→ **Work instruction**:
Each record here should be printed again exactly; please leave its pictures out.

Collected data entries
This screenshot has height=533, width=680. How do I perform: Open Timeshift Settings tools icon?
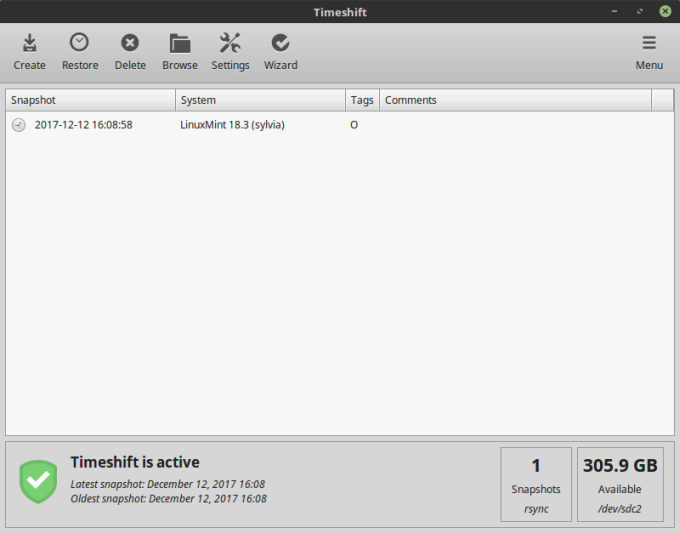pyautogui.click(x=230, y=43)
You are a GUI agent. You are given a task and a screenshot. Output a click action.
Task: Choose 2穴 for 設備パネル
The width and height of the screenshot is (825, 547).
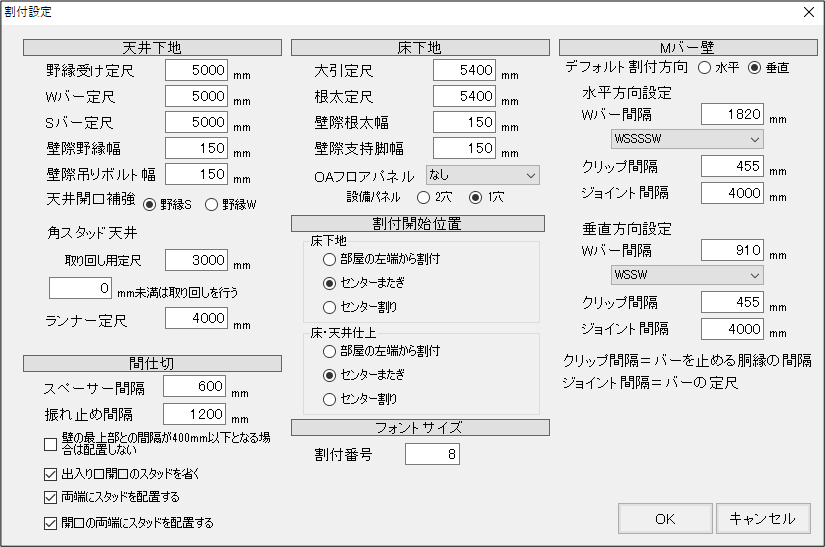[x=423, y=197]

→ **Solved exercise**:
This screenshot has height=533, width=680. How do I perform: Open Timeshift Settings tools icon?
pyautogui.click(x=230, y=43)
You are a GUI agent. You are given a task and a screenshot. Output a click action.
Task: Choose 2穴 for 設備パネル
The width and height of the screenshot is (825, 547).
[x=423, y=197]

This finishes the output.